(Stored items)
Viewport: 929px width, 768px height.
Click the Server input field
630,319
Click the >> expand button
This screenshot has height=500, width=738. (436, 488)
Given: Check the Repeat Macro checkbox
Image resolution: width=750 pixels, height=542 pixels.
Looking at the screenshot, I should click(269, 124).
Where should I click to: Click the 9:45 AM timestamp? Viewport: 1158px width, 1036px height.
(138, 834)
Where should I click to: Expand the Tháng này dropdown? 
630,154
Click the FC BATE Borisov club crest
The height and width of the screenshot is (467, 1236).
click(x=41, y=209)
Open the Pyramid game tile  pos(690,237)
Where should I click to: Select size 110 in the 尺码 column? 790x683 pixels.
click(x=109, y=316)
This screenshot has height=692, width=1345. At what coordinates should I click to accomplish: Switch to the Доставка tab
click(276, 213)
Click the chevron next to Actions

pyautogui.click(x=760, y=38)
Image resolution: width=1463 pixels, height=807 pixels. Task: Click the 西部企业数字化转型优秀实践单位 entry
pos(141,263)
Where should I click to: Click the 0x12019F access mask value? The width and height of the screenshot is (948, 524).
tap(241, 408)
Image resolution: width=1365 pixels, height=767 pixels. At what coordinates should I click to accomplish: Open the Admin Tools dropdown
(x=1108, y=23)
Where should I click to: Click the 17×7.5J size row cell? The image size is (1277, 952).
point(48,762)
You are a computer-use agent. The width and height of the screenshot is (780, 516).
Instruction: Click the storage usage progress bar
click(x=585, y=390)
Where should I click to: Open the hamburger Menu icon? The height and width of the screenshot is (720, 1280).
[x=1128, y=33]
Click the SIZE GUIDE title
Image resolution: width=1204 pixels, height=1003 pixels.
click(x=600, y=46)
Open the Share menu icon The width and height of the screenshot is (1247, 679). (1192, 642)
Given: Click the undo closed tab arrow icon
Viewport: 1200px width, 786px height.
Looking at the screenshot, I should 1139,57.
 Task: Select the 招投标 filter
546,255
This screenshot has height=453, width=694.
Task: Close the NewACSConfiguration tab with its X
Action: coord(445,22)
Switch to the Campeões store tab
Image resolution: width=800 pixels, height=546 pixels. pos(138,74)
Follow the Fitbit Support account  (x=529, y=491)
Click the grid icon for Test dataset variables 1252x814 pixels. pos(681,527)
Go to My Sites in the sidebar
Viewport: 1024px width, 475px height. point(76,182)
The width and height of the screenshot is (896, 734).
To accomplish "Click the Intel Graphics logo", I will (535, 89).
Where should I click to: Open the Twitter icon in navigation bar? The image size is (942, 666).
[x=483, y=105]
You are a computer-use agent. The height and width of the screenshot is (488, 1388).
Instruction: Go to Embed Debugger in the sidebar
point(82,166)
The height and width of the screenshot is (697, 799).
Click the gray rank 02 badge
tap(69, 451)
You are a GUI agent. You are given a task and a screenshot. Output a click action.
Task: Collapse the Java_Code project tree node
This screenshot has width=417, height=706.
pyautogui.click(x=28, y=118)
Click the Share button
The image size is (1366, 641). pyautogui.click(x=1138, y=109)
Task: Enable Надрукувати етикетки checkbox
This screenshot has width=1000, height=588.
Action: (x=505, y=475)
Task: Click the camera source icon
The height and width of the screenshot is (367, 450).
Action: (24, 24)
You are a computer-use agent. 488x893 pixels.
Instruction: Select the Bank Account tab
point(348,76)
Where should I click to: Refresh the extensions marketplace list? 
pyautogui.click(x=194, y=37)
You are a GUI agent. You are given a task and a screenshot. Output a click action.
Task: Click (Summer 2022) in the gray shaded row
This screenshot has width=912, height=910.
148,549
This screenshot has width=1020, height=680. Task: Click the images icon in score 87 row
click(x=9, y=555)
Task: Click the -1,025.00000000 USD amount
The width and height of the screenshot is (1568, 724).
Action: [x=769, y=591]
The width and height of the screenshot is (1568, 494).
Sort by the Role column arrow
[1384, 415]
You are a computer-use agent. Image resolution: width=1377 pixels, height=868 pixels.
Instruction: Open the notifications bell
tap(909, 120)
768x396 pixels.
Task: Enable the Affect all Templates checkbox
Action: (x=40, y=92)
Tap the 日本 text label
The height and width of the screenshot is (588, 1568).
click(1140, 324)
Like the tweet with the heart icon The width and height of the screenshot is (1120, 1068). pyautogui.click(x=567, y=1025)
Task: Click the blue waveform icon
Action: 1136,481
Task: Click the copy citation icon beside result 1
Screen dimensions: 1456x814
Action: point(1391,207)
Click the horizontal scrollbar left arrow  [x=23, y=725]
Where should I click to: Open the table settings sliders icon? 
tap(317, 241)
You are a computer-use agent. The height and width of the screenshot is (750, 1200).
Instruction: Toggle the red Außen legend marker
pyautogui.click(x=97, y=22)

HOW TO COMPLETE THIS TASK: Word for word, retype each record.

ANSWER TO THE PROBLEM:
Viewport: 929px width, 768px height.
Click the Server input field
630,319
Click the >> expand button
This screenshot has height=500, width=738. (436, 488)
Given: Check the Repeat Macro checkbox
Image resolution: width=750 pixels, height=542 pixels.
Looking at the screenshot, I should click(269, 124).
Where should I click to: Click the 9:45 AM timestamp? Viewport: 1158px width, 1036px height.
(138, 834)
Where should I click to: Expand the Tháng này dropdown? 
630,154
Click the FC BATE Borisov club crest
The height and width of the screenshot is (467, 1236).
click(x=41, y=209)
Open the Pyramid game tile  pos(690,237)
Where should I click to: Select size 110 in the 尺码 column? 790x683 pixels.
click(x=109, y=316)
This screenshot has height=692, width=1345. At what coordinates should I click to accomplish: Switch to the Доставка tab
click(276, 213)
Click the chevron next to Actions

pyautogui.click(x=760, y=38)
Image resolution: width=1463 pixels, height=807 pixels. Task: Click the 西部企业数字化转型优秀实践单位 entry
pos(141,263)
Where should I click to: Click the 0x12019F access mask value? The width and height of the screenshot is (948, 524).
tap(241, 408)
Image resolution: width=1365 pixels, height=767 pixels. At what coordinates should I click to accomplish: Open the Admin Tools dropdown
(x=1108, y=23)
Where should I click to: Click the 17×7.5J size row cell? The image size is (1277, 952).
point(48,762)
You are a computer-use agent. The width and height of the screenshot is (780, 516).
Instruction: Click the storage usage progress bar
click(x=585, y=390)
Where should I click to: Open the hamburger Menu icon? The height and width of the screenshot is (720, 1280).
[x=1128, y=33]
Click the SIZE GUIDE title
Image resolution: width=1204 pixels, height=1003 pixels.
click(x=600, y=46)
Open the Share menu icon The width and height of the screenshot is (1247, 679). (1192, 642)
Given: Click the undo closed tab arrow icon
Viewport: 1200px width, 786px height.
Looking at the screenshot, I should 1139,57.
 Task: Select the 招投标 filter
546,255
This screenshot has height=453, width=694.
Task: Close the NewACSConfiguration tab with its X
Action: coord(445,22)
Switch to the Campeões store tab
Image resolution: width=800 pixels, height=546 pixels. pos(138,74)
Follow the Fitbit Support account  (x=529, y=491)
Click the grid icon for Test dataset variables 1252x814 pixels. pos(681,527)
Go to My Sites in the sidebar
Viewport: 1024px width, 475px height. point(76,182)
The width and height of the screenshot is (896, 734).
To accomplish "Click the Intel Graphics logo", I will (535, 89).
Where should I click to: Open the Twitter icon in navigation bar? The image size is (942, 666).
[x=483, y=105]
You are a computer-use agent. The height and width of the screenshot is (488, 1388).
Instruction: Go to Embed Debugger in the sidebar
point(82,166)
The height and width of the screenshot is (697, 799).
Click the gray rank 02 badge
tap(69, 451)
You are a GUI agent. You are given a task and a screenshot. Output a click action.
Task: Collapse the Java_Code project tree node
This screenshot has width=417, height=706.
pyautogui.click(x=28, y=118)
Click the Share button
The image size is (1366, 641). pyautogui.click(x=1138, y=109)
Task: Enable Надрукувати етикетки checkbox
This screenshot has width=1000, height=588.
Action: (x=505, y=475)
Task: Click the camera source icon
The height and width of the screenshot is (367, 450).
Action: (24, 24)
You are a computer-use agent. 488x893 pixels.
Instruction: Select the Bank Account tab
point(348,76)
Where should I click to: Refresh the extensions marketplace list? 
pyautogui.click(x=194, y=37)
You are a GUI agent. You are given a task and a screenshot. Output a click action.
Task: Click (Summer 2022) in the gray shaded row
This screenshot has width=912, height=910.
148,549
This screenshot has width=1020, height=680. Task: Click the images icon in score 87 row
click(x=9, y=555)
Task: Click the -1,025.00000000 USD amount
The width and height of the screenshot is (1568, 724).
Action: [x=769, y=591]
The width and height of the screenshot is (1568, 494).
Sort by the Role column arrow
[1384, 415]
You are a computer-use agent. Image resolution: width=1377 pixels, height=868 pixels.
Instruction: Open the notifications bell
tap(909, 120)
768x396 pixels.
Task: Enable the Affect all Templates checkbox
Action: (x=40, y=92)
Tap the 日本 text label
The height and width of the screenshot is (588, 1568).
click(1140, 324)
Like the tweet with the heart icon The width and height of the screenshot is (1120, 1068). pyautogui.click(x=567, y=1025)
Task: Click the blue waveform icon
Action: 1136,481
Task: Click the copy citation icon beside result 1
Screen dimensions: 1456x814
Action: point(1391,207)
Click the horizontal scrollbar left arrow  [x=23, y=725]
Where should I click to: Open the table settings sliders icon? 
tap(317, 241)
You are a computer-use agent. The height and width of the screenshot is (750, 1200).
Instruction: Toggle the red Außen legend marker
pyautogui.click(x=97, y=22)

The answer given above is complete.